Andy Leonard is a Data Philosopher at Enterprise Data & Analytics, an SSIS Trainer, Consultant, and developer; a Business Intelligence Markup Language (Biml) developer and BimlHero; SQL Server database and data warehouse developer, community mentor, engineer, and farmer. He is a co-author of SQL Server Integration Services Design Patterns, and author of Managing Geeks - A Journey of Leading by Doing, and the Stairway to Integration Services.

# Some Logic: The Four States of Two-State Logic

Introduction

Back in the day (when years began with "1"), I was an electronics instructor at ECPI for a while. I absolutely loved this job! You can learn a lot of logic when you study electronics. And one of the fascinating facts about logic is: There are four states to two-state logic.

"What?"

I had the same response. So let's back up a minute and think about it.

What is Two-State Logic?

Two-state - or binary, or Boolean - logic is the stuff of 1's and 0's. Hence the name "two-state." Depending on how you wish to express them, the two states are:

• 1, On, High, Hi, H
• 0, Off, Low, Lo, L

"Yeah Yeah, We Get It. The Other Two States?"

The other two states are Don't Know and Don't Care. Don't Know is usually represented with a question mark: "?"; Don't Care, with an "X". Where would you use these?

Don't Care

Don't Care is the easiest to explain so let's start there.

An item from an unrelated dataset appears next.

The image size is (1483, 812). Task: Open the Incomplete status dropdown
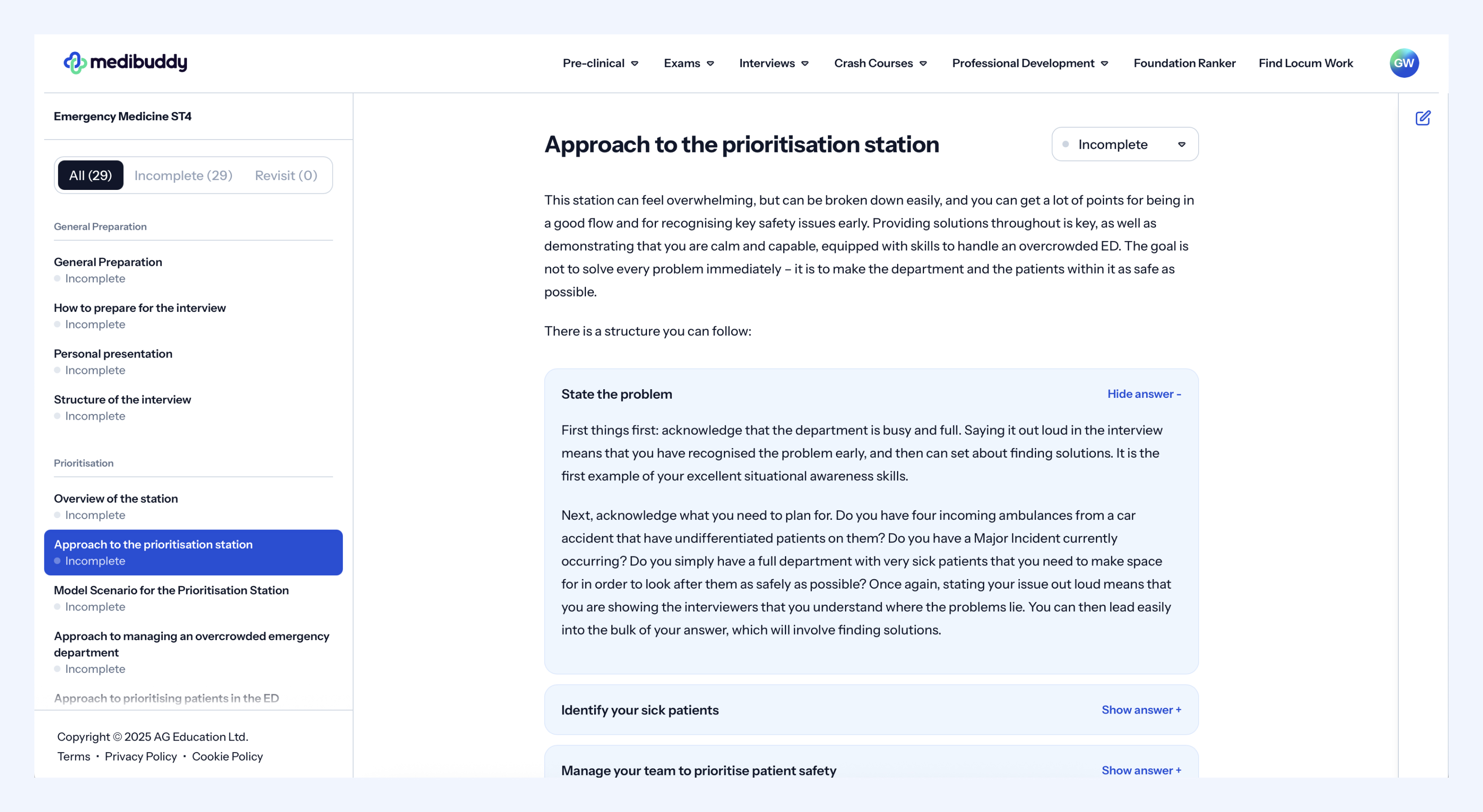click(1124, 144)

Binary logic can be used to represent higher base-number systems such as hexadecimal (base-16) and decimal (base-10). BCD (Binary-Coded Decimal) represents base-10 numbers using binary (base-2) logic. How does BCD work?

 BCD(Base-10) Binary(Base-2) 0 0000 1 0001 2 0010 3 0011 4 0100 5 0101 6 0110 7 0111 8 1000 9 1001

With these 10 representations, we've covered the numerals in base-10. What about the remaining combinations of Binary numbers? What about 1010, 1011, 1100, 1101, 1110, and 1111? We Don't Care.

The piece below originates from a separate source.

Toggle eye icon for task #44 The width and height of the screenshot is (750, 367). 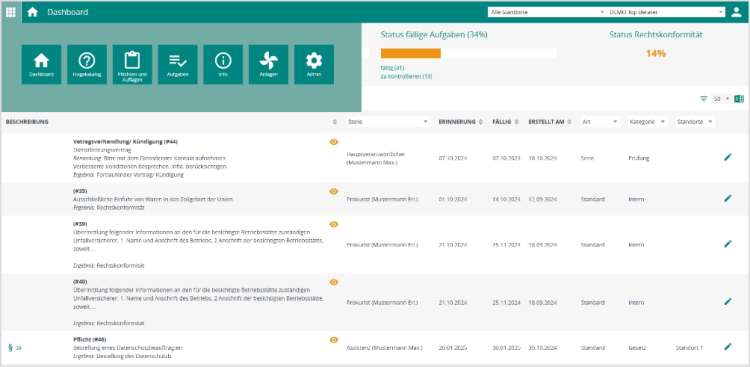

One way to represent this in a diagram is:

 BCD(Base-10) Binary(Base-2) 0 0000 1 0001 2 0010 3 0011 4 0100 5 0101 6 0110 7 0111 8 1000 9 1001 X 1010 X 1011 X 1100 X 1101 X 1110 X 1111

When designing logic, X's (Don't Care's) can be treated as either 1's or 0's. This is convenient for simplifying logic expressions through Boolean algebra, Karnaugh Maps, or even manually.

Don't Know

Don't Know is tricksy. Sometimes, Don't Know is an indication that you haven't finished the logical design; your current I/O doesn't allow enough states. Sometimes, Don't Know can be akin to NULL in a database. Unlike Don't Care, Don't Know's cannot simply be toggled at will to simplify the expression - they must either be solved (defined) or worked around.

If I find a Don't Know completely surrounded by one value or another, that's a clue. The Don't Know is probably that value.

Conclusion

There really are four states to two-state logic (I can't make this stuff up!).

:{> Andy

Published Thursday, January 28, 2010 8:00 AM by andyleonard
Filed under: ,

#### ken ambrose said:

I've learned never to design attributes as two state logic.  No matter how vociferously the users claim there will never be any other states to their data, it is never true.  The ability to persist information about WHY data is missing, or WHY it is not applicable, or additional states or conditions not considered in the orignal analysis, always ends up being important in recording the facts or states of a domain over time.  Four state logic also totally eliminates the need and rationale for allowing nulls, and all the accompanying confusion and hassle that users and stakeholders experience trying to make sense of nulls in databases  after the DB has been in use for a while.

January 28, 2010 6:08 PM

#### Stephen Munson said:

Wow... It's really amazing that you can somehow change a single bit into 4 bits, and suddenly you have only 4 state logic instead of 16 states...

I'm hoping you'll think it through, but binary is ALWAYS JUST two-state logic - end of story.   If you have to add bits to get to describe your four-state deal, you no longer are describing binary logic by itself.  You're describing multiple-bit binary, and the only way to get 4 states is with exactly 2 bits.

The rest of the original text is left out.